REQUIRED WORK —
Please reproduce all of the records below verbatim, line for line.

RECORD EXTRACTS —
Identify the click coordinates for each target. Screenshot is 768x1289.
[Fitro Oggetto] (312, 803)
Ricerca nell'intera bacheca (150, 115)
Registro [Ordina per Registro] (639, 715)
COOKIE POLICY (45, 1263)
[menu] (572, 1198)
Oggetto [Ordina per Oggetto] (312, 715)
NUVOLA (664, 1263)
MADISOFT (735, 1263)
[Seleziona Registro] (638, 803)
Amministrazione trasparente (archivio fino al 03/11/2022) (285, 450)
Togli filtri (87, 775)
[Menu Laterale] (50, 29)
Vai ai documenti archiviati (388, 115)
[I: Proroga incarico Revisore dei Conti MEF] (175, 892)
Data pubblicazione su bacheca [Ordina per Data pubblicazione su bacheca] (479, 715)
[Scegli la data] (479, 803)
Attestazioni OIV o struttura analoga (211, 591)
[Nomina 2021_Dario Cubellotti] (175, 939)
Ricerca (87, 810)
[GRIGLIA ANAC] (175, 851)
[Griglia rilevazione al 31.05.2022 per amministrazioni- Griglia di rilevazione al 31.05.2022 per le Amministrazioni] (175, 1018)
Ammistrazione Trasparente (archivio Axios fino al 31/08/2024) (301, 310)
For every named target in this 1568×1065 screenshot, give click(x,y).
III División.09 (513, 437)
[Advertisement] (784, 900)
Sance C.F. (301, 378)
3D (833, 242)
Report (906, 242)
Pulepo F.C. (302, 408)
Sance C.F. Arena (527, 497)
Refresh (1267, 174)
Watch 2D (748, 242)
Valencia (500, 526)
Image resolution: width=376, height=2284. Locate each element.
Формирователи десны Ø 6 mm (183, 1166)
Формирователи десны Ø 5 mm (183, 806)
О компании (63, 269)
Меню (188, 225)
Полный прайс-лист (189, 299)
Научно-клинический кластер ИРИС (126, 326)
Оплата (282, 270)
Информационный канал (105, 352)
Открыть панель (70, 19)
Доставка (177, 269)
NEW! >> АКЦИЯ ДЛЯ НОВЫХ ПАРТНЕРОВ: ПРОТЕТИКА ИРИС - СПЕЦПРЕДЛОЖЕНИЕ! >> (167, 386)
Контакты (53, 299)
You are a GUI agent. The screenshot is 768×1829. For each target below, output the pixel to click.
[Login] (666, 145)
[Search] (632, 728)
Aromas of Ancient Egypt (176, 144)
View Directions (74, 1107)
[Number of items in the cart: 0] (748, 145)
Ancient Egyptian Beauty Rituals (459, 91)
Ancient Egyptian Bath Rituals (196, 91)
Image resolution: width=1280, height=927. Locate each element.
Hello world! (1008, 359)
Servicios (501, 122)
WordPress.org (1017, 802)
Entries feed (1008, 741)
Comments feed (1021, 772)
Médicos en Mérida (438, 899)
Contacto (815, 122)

PROBLEM SOLUTION —
Identify the click coordinates for each target. Screenshot is 768x1289.
[Fitro Oggetto] (312, 803)
Ricerca nell'intera bacheca (150, 115)
Registro [Ordina per Registro] (639, 715)
COOKIE POLICY (45, 1263)
[menu] (572, 1198)
Oggetto [Ordina per Oggetto] (312, 715)
NUVOLA (664, 1263)
MADISOFT (735, 1263)
[Seleziona Registro] (638, 803)
Amministrazione trasparente (archivio fino al 03/11/2022) (285, 450)
Togli filtri (87, 775)
[Menu Laterale] (50, 29)
Vai ai documenti archiviati (388, 115)
[I: Proroga incarico Revisore dei Conti MEF] (175, 892)
Data pubblicazione su bacheca [Ordina per Data pubblicazione su bacheca] (479, 715)
[Scegli la data] (479, 803)
Attestazioni OIV o struttura analoga (211, 591)
[Nomina 2021_Dario Cubellotti] (175, 939)
Ricerca (87, 810)
[GRIGLIA ANAC] (175, 851)
[Griglia rilevazione al 31.05.2022 per amministrazioni- Griglia di rilevazione al 31.05.2022 per le Amministrazioni] (175, 1018)
Ammistrazione Trasparente (archivio Axios fino al 31/08/2024) (301, 310)
For every named target in this 1568×1065 screenshot, give click(x,y).
III División.09 (513, 437)
[Advertisement] (784, 900)
Sance C.F. (301, 378)
3D (833, 242)
Report (906, 242)
Pulepo F.C. (302, 408)
Sance C.F. Arena (527, 497)
Refresh (1267, 174)
Watch 2D (748, 242)
Valencia (500, 526)
Image resolution: width=376, height=2284. Locate each element.
Формирователи десны Ø 6 mm (183, 1166)
Формирователи десны Ø 5 mm (183, 806)
О компании (63, 269)
Меню (188, 225)
Полный прайс-лист (189, 299)
Научно-клинический кластер ИРИС (126, 326)
Оплата (282, 270)
Информационный канал (105, 352)
Открыть панель (70, 19)
Доставка (177, 269)
NEW! >> АКЦИЯ ДЛЯ НОВЫХ ПАРТНЕРОВ: ПРОТЕТИКА ИРИС - СПЕЦПРЕДЛОЖЕНИЕ! >> (167, 386)
Контакты (53, 299)
You are a GUI agent. The screenshot is 768×1829. For each target below, output the pixel to click.
[Login] (666, 145)
[Search] (632, 728)
Aromas of Ancient Egypt (176, 144)
View Directions (74, 1107)
[Number of items in the cart: 0] (748, 145)
Ancient Egyptian Beauty Rituals (459, 91)
Ancient Egyptian Bath Rituals (196, 91)
Image resolution: width=1280, height=927. Locate each element.
Hello world! (1008, 359)
Servicios (501, 122)
WordPress.org (1017, 802)
Entries feed (1008, 741)
Comments feed (1021, 772)
Médicos en Mérida (438, 899)
Contacto (815, 122)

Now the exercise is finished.